J.-P. Gagné : 5 mois de prison pour une fraude de 10 M$

Publié le 07/08/2009 à 00:00

J.-P. Gagné : 5 mois de prison pour une fraude de 10 M$

Publié le 07/08/2009 à 00:00

Par Jean-Paul Gagné

Officiellement, il a été condamné à une peine de 30 mois. Mais tout le monde sait, y compris le juge qui a rendu cette sentence, qu’il ne passera que le sixième de sa peine en prison.

Comme le cofondateur d'Enviromondial a été reconnu coupable de 346 infractions pénales, il passera en réalité une demi-journée de prison par infraction.

Colère des victimes

Les victimes sont en colère avec raison, car, encore une fois, un juge a sous-estimé les dommages subis par les victimes d’un crime économique. Il n’a pas non plus utilisé ce cas pour dissuader les fraudeurs en puissance qui seraient tentés de vendre des valeurs mobilières sans permis et sans l'autorisation de l’Autorité des marchés financiers (AMF).

De plus, Stevens Demers a recueilli l’argent des investisseurs jusqu’en 2008 en affichant un mépris total envers l’AMF, qui lui avait pourtant fait payer des amendes de 77 000$ en 2002 et de 89 000$ en 2004.

La même journée, les hommes d’affaires torontois Garth Drabinsky et Myron Gottlieb étaient condamnés à des peines d’emprisonnement respectives de sept et six ans.

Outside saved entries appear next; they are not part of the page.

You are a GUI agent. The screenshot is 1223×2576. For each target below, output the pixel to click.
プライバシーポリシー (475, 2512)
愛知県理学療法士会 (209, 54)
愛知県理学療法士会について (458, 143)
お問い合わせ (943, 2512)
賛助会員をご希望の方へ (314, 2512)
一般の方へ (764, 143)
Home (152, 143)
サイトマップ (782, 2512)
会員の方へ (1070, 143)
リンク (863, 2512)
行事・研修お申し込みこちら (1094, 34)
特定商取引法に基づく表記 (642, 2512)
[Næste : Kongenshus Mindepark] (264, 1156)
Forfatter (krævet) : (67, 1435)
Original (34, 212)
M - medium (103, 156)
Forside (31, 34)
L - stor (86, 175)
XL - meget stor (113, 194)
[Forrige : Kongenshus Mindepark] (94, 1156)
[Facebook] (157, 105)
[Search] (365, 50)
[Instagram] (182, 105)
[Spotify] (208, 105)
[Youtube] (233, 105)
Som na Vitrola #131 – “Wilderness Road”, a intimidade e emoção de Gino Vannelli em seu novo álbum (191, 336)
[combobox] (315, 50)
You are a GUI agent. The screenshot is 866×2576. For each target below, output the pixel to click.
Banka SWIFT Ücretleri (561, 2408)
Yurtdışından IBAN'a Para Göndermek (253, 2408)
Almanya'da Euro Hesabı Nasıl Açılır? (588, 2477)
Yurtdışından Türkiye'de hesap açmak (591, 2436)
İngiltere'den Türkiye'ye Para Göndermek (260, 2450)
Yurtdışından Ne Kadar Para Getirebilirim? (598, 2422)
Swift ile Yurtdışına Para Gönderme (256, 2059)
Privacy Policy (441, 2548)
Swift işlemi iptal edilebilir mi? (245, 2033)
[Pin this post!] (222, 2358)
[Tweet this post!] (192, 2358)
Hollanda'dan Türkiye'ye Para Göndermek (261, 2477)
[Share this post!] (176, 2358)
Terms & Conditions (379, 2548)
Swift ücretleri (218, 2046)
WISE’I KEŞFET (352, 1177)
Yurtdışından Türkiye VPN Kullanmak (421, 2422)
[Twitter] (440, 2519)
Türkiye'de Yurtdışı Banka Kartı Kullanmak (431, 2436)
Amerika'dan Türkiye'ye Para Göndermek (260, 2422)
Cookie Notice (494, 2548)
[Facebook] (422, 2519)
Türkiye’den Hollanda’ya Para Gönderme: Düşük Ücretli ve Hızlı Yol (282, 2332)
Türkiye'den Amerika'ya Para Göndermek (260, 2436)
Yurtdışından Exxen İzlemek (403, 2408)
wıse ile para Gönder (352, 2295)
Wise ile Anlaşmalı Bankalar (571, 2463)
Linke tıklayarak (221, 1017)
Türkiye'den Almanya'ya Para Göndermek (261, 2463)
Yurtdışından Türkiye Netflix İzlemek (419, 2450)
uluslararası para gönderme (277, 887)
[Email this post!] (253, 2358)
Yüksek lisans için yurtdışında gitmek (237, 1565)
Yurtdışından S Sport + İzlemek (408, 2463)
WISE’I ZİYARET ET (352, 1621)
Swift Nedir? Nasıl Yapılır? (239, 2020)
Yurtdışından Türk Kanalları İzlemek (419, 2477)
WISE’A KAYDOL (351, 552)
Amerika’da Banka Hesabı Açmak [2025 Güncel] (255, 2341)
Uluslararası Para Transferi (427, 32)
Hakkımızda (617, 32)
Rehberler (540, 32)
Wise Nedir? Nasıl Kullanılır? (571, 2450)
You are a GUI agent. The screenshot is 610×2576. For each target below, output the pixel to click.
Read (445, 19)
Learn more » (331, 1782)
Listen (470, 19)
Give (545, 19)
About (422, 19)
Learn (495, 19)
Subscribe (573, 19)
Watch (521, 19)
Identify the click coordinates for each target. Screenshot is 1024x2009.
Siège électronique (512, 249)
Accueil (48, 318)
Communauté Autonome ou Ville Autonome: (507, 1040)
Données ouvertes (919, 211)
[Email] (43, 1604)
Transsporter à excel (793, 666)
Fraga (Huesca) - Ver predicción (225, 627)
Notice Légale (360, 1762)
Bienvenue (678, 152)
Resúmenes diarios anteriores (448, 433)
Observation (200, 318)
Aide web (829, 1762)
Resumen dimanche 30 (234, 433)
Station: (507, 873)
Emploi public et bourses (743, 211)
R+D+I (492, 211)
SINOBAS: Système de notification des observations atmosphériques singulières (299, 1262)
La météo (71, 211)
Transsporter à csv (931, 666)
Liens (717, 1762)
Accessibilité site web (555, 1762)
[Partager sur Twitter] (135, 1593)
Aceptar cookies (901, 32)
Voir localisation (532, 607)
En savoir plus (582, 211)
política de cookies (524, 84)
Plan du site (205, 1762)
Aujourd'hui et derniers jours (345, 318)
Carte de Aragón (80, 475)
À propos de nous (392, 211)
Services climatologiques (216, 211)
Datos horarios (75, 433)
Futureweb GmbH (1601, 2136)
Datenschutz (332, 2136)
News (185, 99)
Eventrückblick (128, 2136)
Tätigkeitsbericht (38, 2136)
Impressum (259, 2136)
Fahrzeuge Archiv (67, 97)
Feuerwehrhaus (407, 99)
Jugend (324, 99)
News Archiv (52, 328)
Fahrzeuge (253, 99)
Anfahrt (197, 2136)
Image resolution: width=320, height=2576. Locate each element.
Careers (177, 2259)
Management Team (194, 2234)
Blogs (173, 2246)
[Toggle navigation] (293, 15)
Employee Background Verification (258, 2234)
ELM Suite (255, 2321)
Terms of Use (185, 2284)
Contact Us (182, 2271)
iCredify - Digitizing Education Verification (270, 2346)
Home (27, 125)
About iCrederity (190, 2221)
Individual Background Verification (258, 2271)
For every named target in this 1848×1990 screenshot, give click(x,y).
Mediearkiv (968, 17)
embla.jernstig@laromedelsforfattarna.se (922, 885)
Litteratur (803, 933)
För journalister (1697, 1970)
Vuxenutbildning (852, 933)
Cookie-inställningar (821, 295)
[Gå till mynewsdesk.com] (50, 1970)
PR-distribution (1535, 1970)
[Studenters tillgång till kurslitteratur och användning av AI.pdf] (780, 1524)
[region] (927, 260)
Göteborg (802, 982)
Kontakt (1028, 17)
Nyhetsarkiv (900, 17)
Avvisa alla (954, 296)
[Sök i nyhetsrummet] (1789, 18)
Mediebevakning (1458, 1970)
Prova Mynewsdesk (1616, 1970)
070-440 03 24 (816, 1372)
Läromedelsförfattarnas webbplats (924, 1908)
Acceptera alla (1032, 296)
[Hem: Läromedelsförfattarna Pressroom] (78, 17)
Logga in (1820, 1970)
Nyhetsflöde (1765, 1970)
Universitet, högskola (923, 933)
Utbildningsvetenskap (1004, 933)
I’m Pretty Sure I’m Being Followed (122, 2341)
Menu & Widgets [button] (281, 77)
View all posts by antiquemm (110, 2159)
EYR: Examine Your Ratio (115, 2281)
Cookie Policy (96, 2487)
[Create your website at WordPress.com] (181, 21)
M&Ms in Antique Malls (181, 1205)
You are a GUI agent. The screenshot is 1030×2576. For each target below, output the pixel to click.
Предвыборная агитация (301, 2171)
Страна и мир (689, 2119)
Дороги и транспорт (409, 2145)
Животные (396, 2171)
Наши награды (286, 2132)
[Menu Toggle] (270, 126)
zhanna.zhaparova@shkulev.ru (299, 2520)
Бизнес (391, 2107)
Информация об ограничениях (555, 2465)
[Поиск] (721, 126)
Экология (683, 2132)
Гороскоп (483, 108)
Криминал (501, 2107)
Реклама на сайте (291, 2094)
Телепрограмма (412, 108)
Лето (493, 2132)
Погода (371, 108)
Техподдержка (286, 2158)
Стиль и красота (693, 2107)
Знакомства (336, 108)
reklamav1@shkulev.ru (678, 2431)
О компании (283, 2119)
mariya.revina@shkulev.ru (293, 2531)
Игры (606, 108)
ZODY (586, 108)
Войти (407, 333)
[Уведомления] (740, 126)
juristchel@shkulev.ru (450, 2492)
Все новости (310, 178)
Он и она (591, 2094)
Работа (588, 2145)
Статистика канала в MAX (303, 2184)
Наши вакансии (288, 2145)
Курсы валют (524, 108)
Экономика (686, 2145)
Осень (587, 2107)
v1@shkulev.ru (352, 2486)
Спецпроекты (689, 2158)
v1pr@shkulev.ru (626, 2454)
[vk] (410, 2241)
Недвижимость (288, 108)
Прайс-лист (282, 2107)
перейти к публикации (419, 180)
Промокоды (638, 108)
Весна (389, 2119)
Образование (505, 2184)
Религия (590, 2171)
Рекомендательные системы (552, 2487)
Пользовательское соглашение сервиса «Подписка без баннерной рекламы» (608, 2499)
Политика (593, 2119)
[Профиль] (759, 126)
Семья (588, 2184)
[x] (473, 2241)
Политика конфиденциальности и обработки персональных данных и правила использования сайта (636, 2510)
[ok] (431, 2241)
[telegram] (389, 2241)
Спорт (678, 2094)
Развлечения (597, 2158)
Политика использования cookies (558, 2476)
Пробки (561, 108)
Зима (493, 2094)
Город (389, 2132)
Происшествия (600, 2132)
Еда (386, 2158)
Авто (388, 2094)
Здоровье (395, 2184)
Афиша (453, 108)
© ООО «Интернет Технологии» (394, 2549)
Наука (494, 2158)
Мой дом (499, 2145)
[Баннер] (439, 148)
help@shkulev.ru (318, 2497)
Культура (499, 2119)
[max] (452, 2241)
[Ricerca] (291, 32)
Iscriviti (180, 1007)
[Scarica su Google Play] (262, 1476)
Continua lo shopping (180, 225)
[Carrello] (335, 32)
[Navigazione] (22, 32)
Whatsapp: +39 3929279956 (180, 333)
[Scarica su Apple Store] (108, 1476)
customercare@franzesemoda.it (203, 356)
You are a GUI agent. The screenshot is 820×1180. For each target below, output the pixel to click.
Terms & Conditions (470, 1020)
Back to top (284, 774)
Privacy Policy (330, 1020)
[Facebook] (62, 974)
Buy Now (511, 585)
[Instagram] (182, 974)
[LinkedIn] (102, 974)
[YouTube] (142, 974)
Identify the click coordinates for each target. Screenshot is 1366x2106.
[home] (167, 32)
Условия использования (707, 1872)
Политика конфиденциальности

Ils avaient falsifié les états financiers de leur société, Livent, pendant plusieurs années.

Des investisseurs boursiers ont perdu à cause de cela, mais les deux hommes d’affaires n’avaient pas vendu de valeurs mobilières sans permis comme l’a fait Stevens Demers. Ils ont été condamné en vertu du Code criminel, dont les peines sont plus sévères.

Crimes sous-évalués

Les crimes économiques sont généralement sous-évalués par les juges probablement parce que leurs auteurs n’ont pas tué et parce qu’ils n’utilisent pas la violence et les armes pour commettre leurs crimes.

Toutefois, certains arnaqueurs à cravate commettent parfois des crimes d’une grande violence quand, par exemple, ils s’emparent de toutes les épargnes d’une famille ou des économies de toute une vie d’une personne à la retraite.

Il y a parmi leurs victimes des personnes qui doivent recourir à l’aide sociale pour survivre et des retraités qui doivent retourner travailler pour payer le nécessaire. Leur vie et celle de leur entourage peuvent être ruinées par ce genre de crime.

Accroître les peines

Tant le gouvernement canadien, qui est responsable du code criminel, que le gouvernement du Québec, qui est responsable des affaires pénales, doivent accroître les peines des arnaqueurs de tout acabit et éliminer la libération automatique de la peine après avoir purgé le sixième de la peine annoncée par le juge.

Le gouvernement de Stephen Harper veut intervenir en cette matière et il faut espérer que les partis d'opposition lui permettront de la faire.

En effet, le dispositif de libération automatique du système de justice canadien est une véritable absurdité, car il tourne en dérision tout l’appareil juridique.

Alors que les juges savent qu’ils prononcent des peines qui ne tiennent pas la route, les victimes sont ridiculisées et la population n’ignore pas qu’on se moque d’elle.

Appel et Cour criminelle

Pour revenir à l’affaire Stevens Demers, il reste à souhaiter que l’AMF en appellera de la sentence du juge Paul Chevalier de la Cour du Québec et que l’enquête de la Sûreté du Québec conduira cet arnaqueur en Cour criminelle.